The Bleach live-action movie is a wonderful introduction into the world of Bleach. The renowned manga series became an anime that fans worldwide love. With news of the Bleach anime returning for a new season, I plan on getting back into the world of Soul Reapers. But before that, I figured it’s time to check out the Bleach live-action movie first. A movie that I’d previously missed, because I assumed it wouldn’t be good. An assumption based on a historical pattern of live-action anime adaptations not living up to the mark. But I’m glad to say that 2018’s Bleach is actually not that bad of a live-action reboot of a classic anime property.
Bleach Live-Action Movie Adapted Directly From The Anime
The Bleach live-action movie is a complete reboot of the Bleach manga, but set in the real world. For fans of Bleach, turning the story into live-action felt daunting, to say the least. It’s a story about Soul Reapers protecting lost souls, and fighting the evil ones. With many more otherworldly concepts and creatures. So a live-action adaptation of such a story was definitely a challenge. But surprisingly, the movie works.
The Bleach manga is one of the best mangas worldwide. It has a lot of love from fans and many awards to boot. The anime was just as beloved, being a great story told with even better visuals. The action-adventure story features a lot of heart and depth, which is tricky. Making a live-action adaptation of that manga is even more so. Many such adaptations have fallen flat on their faces. The Dragonball live-action adaptation in Dragonball: Evolution is an example of exactly that. The Bleach live-action movie works because it stays true to the anime, in ways that matter the most. And changes things up in other ways that aren’t really feasible in the live-action format.

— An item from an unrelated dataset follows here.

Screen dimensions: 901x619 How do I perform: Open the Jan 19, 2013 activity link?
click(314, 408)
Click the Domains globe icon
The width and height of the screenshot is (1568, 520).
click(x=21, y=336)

The Story Of A Boy Become A Soul Reaper
Image via Warner Bros.
Bleach is story of a young boy who can see elements beyond the mortal realm. Which includes souls of people who die, and creatures that are otherworldly. Long story short; he sees dead people. The boy is Ichigo (Sota Fukishi), a fun-loving teenager who lives life large. Ichigo could see the souls of the departed ever since a childhood incident saw him witness the death of his mom. One night, he encounters a Soul Reaper (Hana Sugisaki), who is as surprised to see him as he is her.

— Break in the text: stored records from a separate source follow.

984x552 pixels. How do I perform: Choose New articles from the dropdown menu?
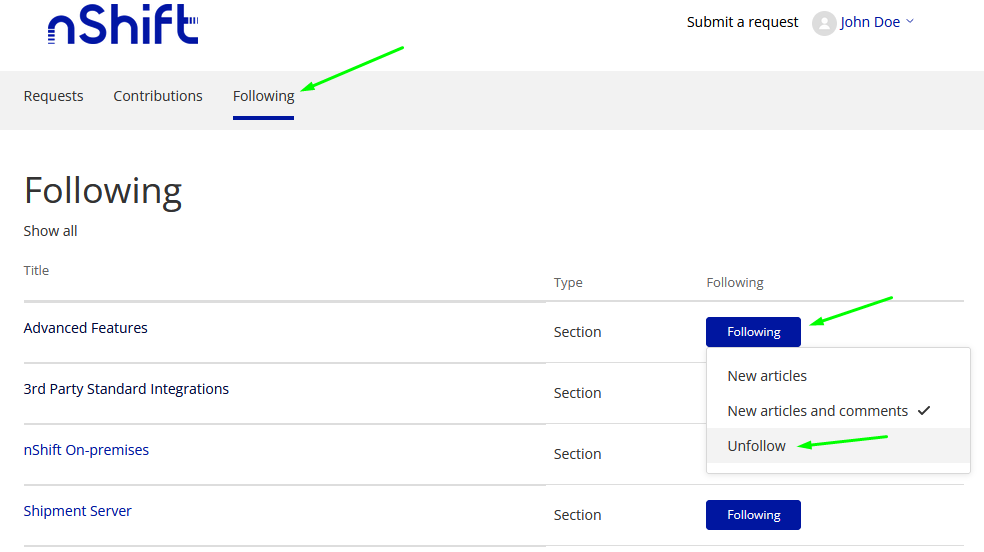tap(767, 376)
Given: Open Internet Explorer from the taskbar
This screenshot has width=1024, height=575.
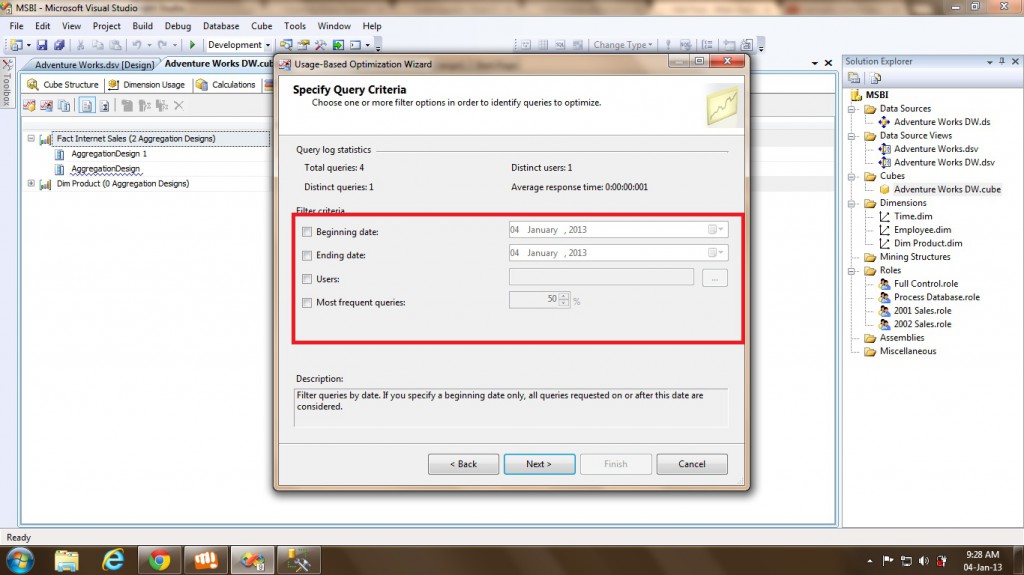Looking at the screenshot, I should [112, 559].
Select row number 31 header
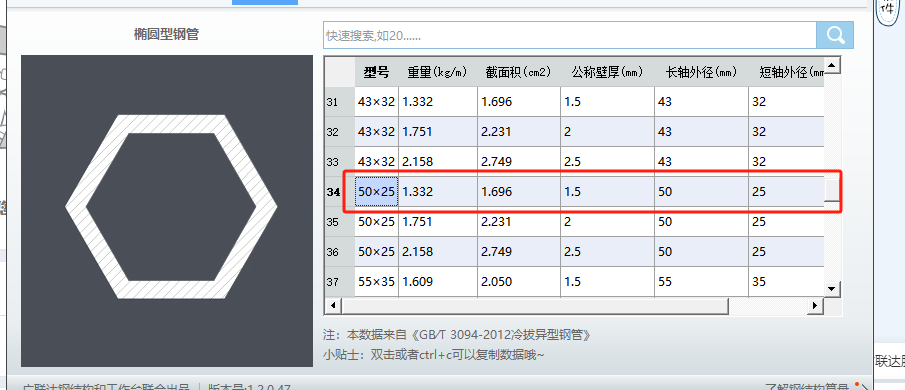 [340, 102]
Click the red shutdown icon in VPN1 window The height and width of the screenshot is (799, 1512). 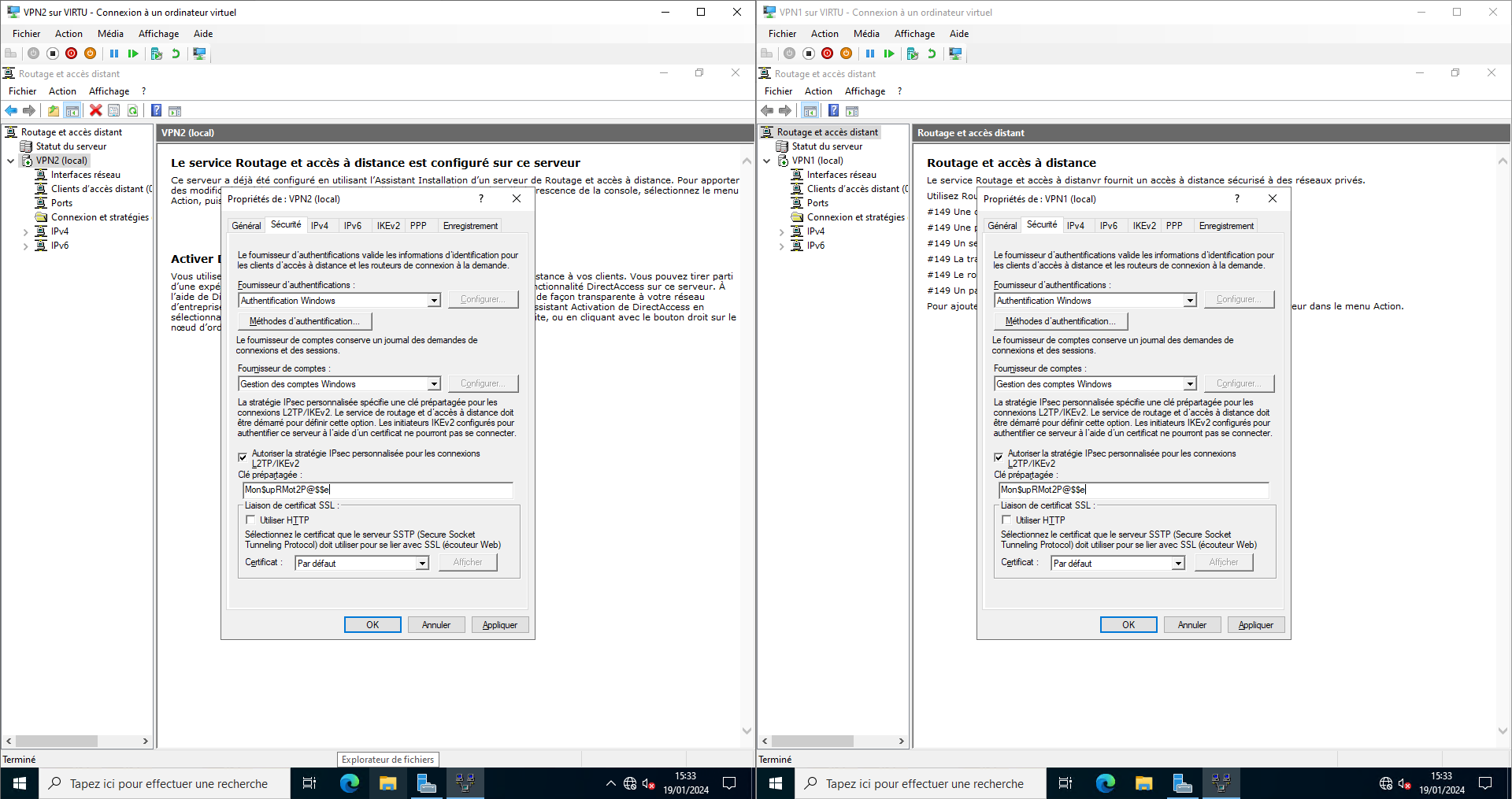[x=827, y=54]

The Reaper is chasing a Hollow, an evil soul, who ends up kidnapping Ichigo’s sister. As Ichigo and the Reaper fight the Hollow, the Reaper becomes injured. To save themselves, the Reaper transfers her powers to Ichigo. But the end result was shocking, even for her. Ichigo seemingly has so much raw power on his own, that he took all her powers. With it, he defeats the Hollow easily. Unable to take back her powers from him so soon after the transfer, the Reaper has to wait for Ichigo to get stronger. During this time, she pretends to be a teenager in order to train Ichigo, to accelarate this process. The plan is to return her powers to her, once Ichigo is at full strength.
The Premise Of The Live-Action Bleach Is Familiar
Image via Warner Bros.
The Bleach live-action movie is a Japanese film distributed by Warner Bros and Netflix. It’s originally in Japanese, with English subtitles and an English dub of the movie as well. The voice actor of Ichigo in anime, Johnny Kong Bosch, reprises his role for the English version. It’s a story that feels like we’ve seen before. An accidental hero. An experienced but powerless veteran who has to train the hero. On top of which, the hero is a teenage boy with friendships, responsibilities and past traumas. It’s superhero origin staples. But Bleach does it in fun and innovative ways that build the world beyond the insular story.
On top of having to remain a mortal to train Ichigo, the Reaper, Rukia, also has to deal with her bosses. Rukia later reveals that she works for the Soul Society. She’s part of an organization that all Reapers work for. They forbid transferring Soul Reaper powers to humans, under the punishment of death. When the Society commands Rukia to take back her powers, killing Ichigo, she refuses. This act of compassion motivates the once reluctant Ichigo. He begins to train hard and defeat one of the evilest Hollows, to prove his worth to Soul Society. Rukia saved his life, and now Ichigo has the opportunity to repay the favor. Especially when that evil Hollow also happens to be the one that killed his mother.
Bleach Works Because Of Its Characters And Cast
Image via Warner Bros.
Bleach deals with monsters, the supernatural and insanely crazy fight sequences. But at its core, it’s a simple story. The characters and their relationships are really what makes the story stand out. Ichigo and Rukia’s simple but heartwarming friendship is the basis of the movie. She sacrifices everything she knew to save his life, and prevent his death afterwards. This brings out the hero in him. The climax is a pure superhero ending that sees Ichigo protect innocents and his friends. I would have loved to get more backstory about Rukia herself though. Her moments with the leaders of the Soul Society are intriguing. She seemingly owes them a lot, but it’s never expanded upon. Her story took a backseat to Ichigo’s, which was the only underdeveloped aspect of Bleach.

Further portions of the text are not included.